6 La seconde partie est consacrée à des récits de « quelques tranches de vie », non pas des études de cas, mais bien des témoignages illustrant des situations vécues de personnes (enfants ou adultes) en grandes difficultés. Ces illustrations permettent aux personnes lambda de mesurer le degré de solitude et de mal-vivre de certains de nos concitoyens.
7 Une troisième partie nous apporte quelques éclairages complémentaires sur l’action sociale ; celle-ci est un acte citoyen qui concerne chacun d’entre nous ; elle est « éducative » et partagée par tous dans ce que chaque individu a le devoir de transmettre et de partager ; elle est « soignante » dans une démarche de « prendre soin », dans l’attention portée à l’autre et de veiller à son bien-être ; l’action éducative est « créative », inventive et diversifiée – elle tient compte de chacun et de son environnement (familial, culturel et cultuel). « … À nous de trouver les stratégies qui vont permettre à chacun de se situer, d’intégrer les éléments qui autorisent la vie commune, sans exploitation de l’un par l’autre, sans prôner la supériorité d’une culture par rapport à une autre, sans donner la prépondérance à un mode de vie… » (p. 118).

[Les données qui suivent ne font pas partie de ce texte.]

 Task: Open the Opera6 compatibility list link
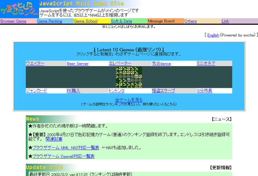[x=63, y=156]
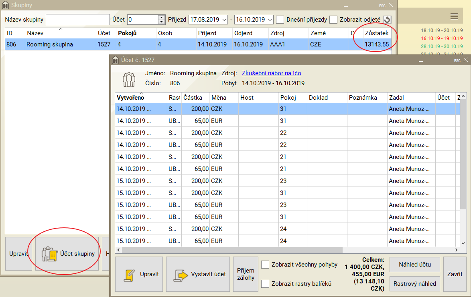Open the 17.08.2019 arrival date dropdown
The height and width of the screenshot is (297, 471).
(x=223, y=20)
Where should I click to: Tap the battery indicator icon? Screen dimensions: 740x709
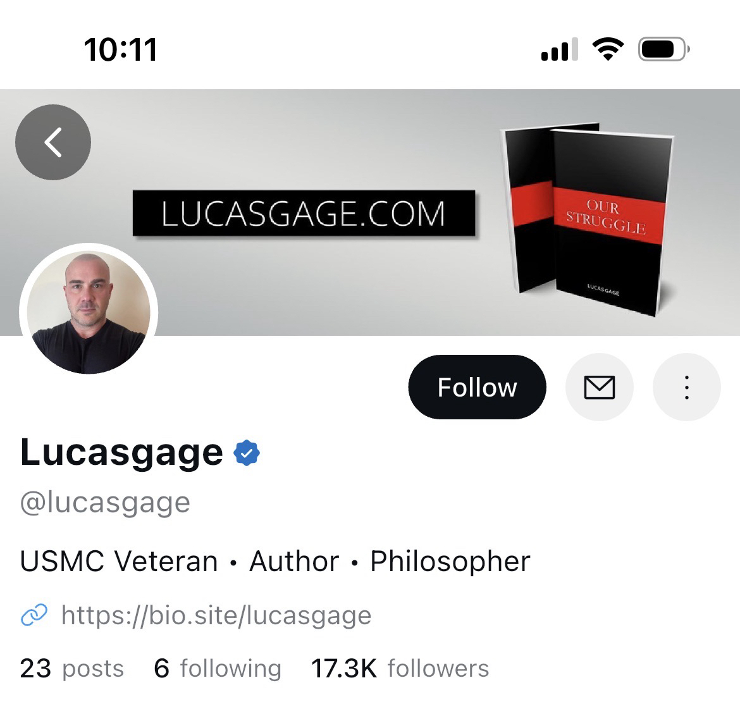tap(663, 49)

L’action sociale n’est pas unique (normative), mais multiple dans les réponses qu’elle doit apporter.
8 Enfin, l’action sociale est « politique » ; elle s’inscrit dans les actions de développement de la cité dans le respect de chacun et des fondamentaux de notre démocratie. « Ne vous étonnez pas si devant certaines décisions, certaines propositions de loi, nous réagissons le plus vigoureusement tant nous sommes attentifs à ce respect des autres dont nous sommes les garants » (p. 122).

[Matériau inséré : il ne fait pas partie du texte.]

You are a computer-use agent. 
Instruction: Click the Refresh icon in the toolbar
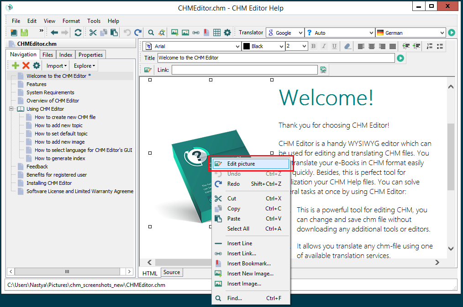click(x=78, y=32)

9 Cet ouvrage est à considérer comme un appel à nos concitoyens, comme une invitation pressante à s’inscrire dans une démarche citoyenne : l’action sociale, la question de l’exclusion, du handicap et du laissé-pour-compte ne sont pas seulement de la responsabilité des travailleurs sociaux ; elles sont de l’intérêt général d’une société qui, si elle veut survivre, se doit de prendre en compte tous ses éléments, et de les considérer comme de véritables acteurs de son évolution.